The gap between the back of the skull and the first vertebra can be clearly seen in this image of a cleared and stained Black Loosejaw (Malacosteus niger). The notochord extension shows up as a bluish rod between the back of the skull and the first vertebra which are both stained red. This flexible extension of the notochord allows Black Loosejaws to bend their head far back while at the same time ‘throwing’ their jaws far forward to capture prey with their praying mantis-like jaws.

The team also discovered that the dragonfish notochord begins ossifying into bony vertebrae tail-first. This is completely in the opposite direction to the vertebral ossification in most other bony fishes where the backbone develops from the skull towards the tail.

Further reading:

Dingerkus, G. & Uhler, L.D. 1977. Enzyme clearing of alcian blue stained whole small vertebrates for demonstration of cartilage. Stain Technol. 52: 229-232.

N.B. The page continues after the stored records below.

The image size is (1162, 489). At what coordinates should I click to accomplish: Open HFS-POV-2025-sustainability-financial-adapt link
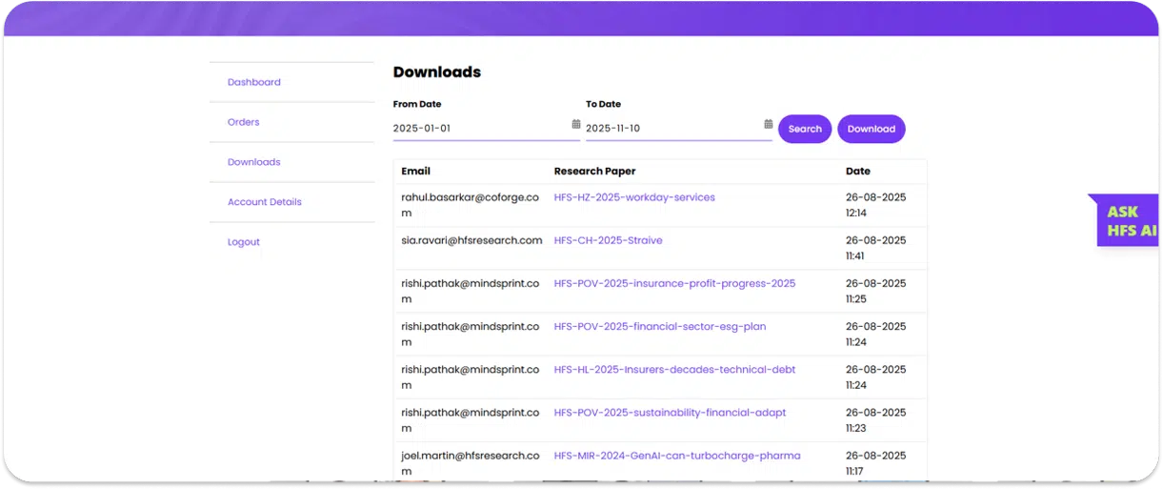click(670, 413)
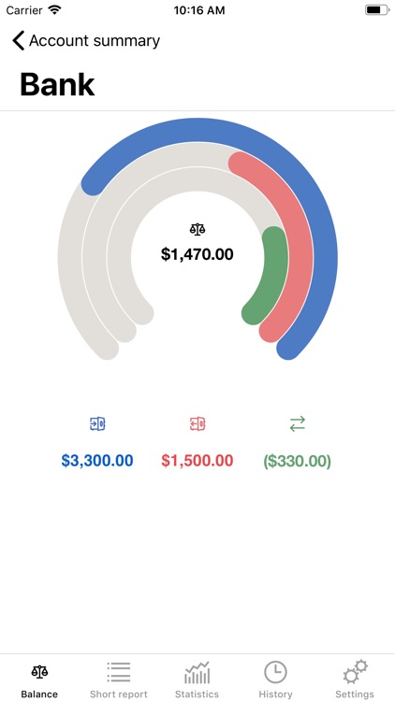Select the $3,300.00 income amount
This screenshot has height=701, width=395.
coord(97,461)
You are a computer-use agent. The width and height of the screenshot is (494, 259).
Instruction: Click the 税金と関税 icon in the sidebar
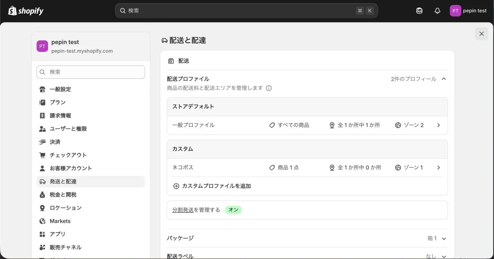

Song, J. & Parenti, L.R. 1995. Clearing and staining whole fish specimens for simultaneous demonstration of bone, cartilage, and nerves. Copeia 1995(1): 114-118.

Schnell, N.K., Bernstein, P. & Maier, W. 2008. The pseudo-craniovertebral articulation of Stomias boa (Stomiidae, Teleostei). Journal of Morphology 269(5): 513-521.

Schnell, N.K., Britz, R. & Johnson, G.D. 2010. New insights into the complex structure and ontogeny of the occipito-vertebral gap in barbeled dragonfishes (Stomiidae, Teleostei). Journal of Morphology 271(8): 1006-1022.

Taylor, W.R. & van Dyke, G.C. 1985. Revised procedures for staining and clearing small fishes and other vertebrates for bone and cartilage study. Cybium 9: 107-119.